Convert everything from the line containing "At what coordinates should I click to accomplish: Select" down to the line containing "(x=1203, y=157)", both included, into a JSON list of strings with one string per line. Leave out blank lines and pictures.

▶ _Given entries_:

____

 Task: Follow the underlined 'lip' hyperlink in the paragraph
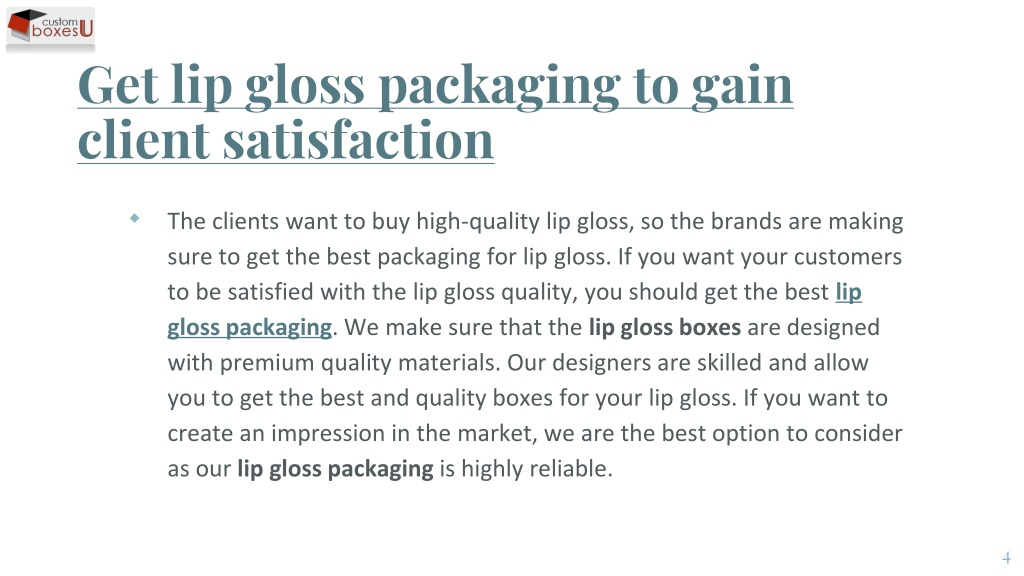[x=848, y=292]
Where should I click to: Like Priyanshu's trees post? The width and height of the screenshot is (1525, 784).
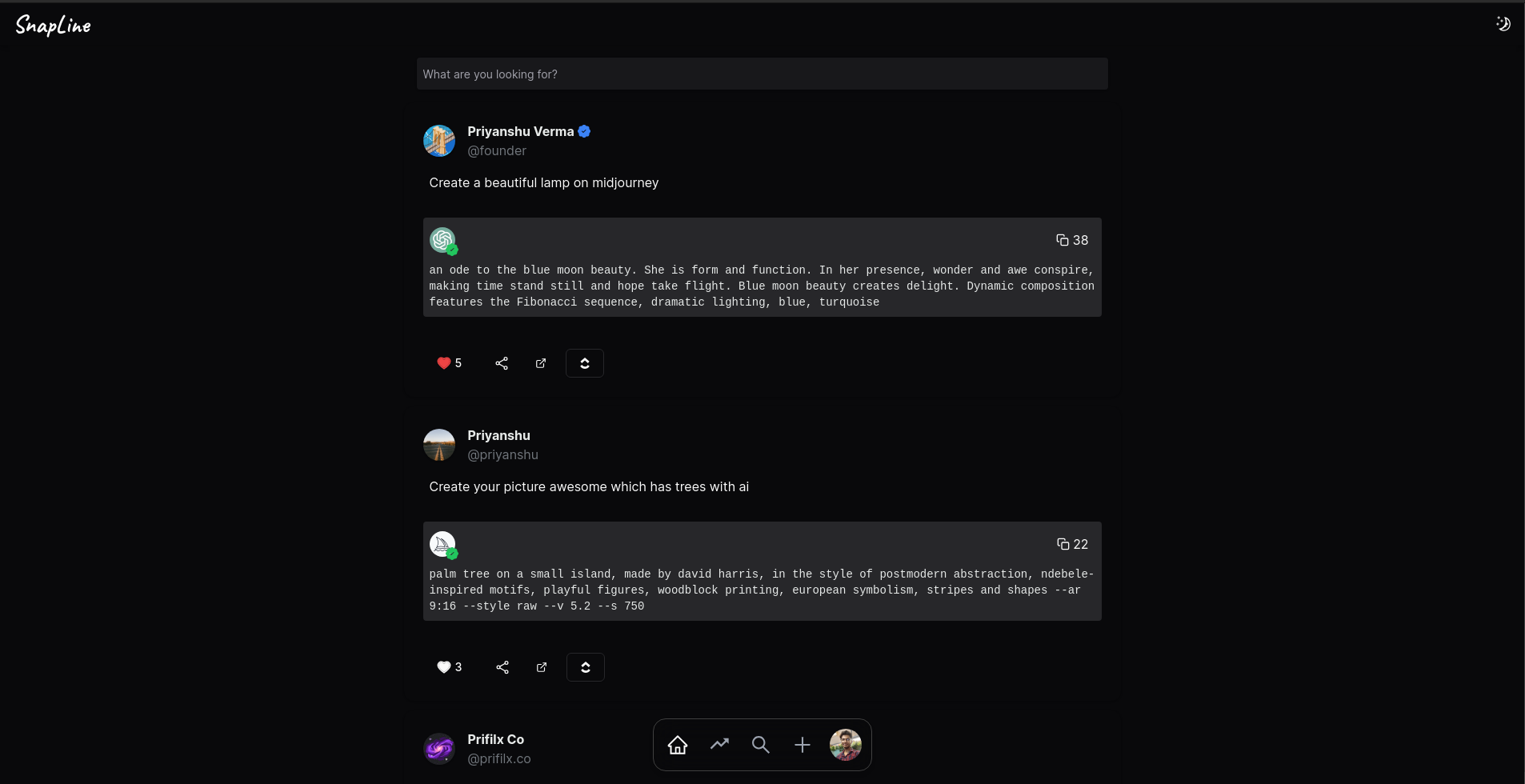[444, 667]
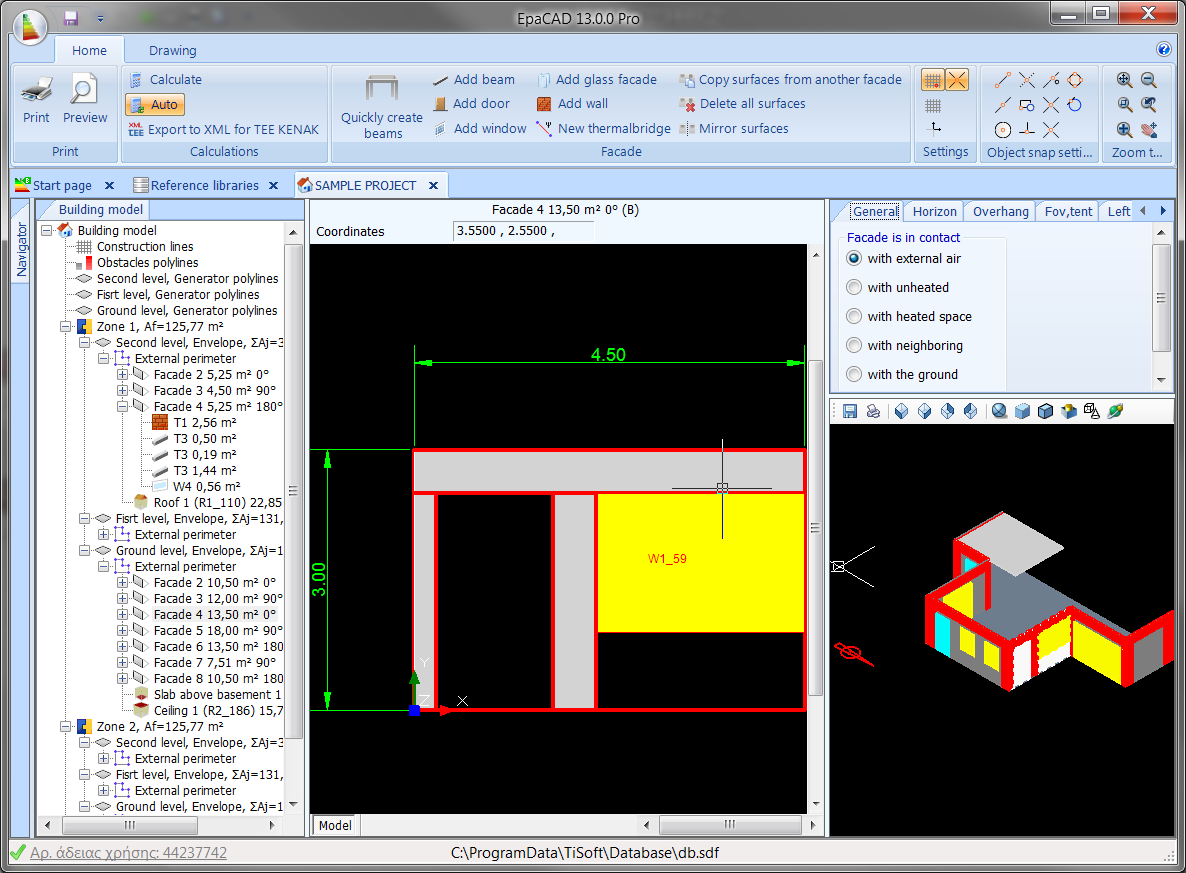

____

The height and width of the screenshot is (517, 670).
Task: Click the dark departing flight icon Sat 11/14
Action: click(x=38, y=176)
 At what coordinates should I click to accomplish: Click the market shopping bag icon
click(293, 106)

____

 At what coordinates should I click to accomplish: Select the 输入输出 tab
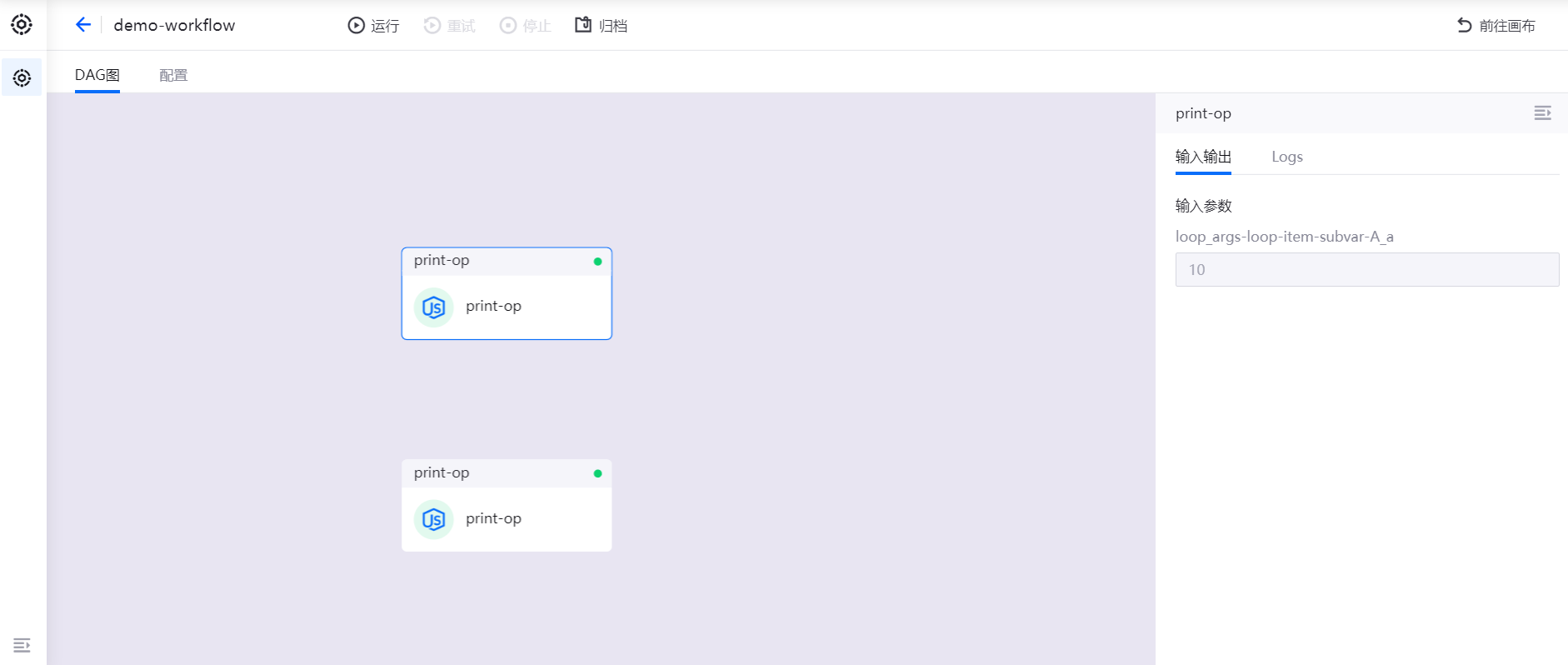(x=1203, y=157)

____

▶ _Final result_:
[
  " At what coordinates should I click to accomplish: Select the 输入输出 tab",
  "(x=1203, y=157)"
]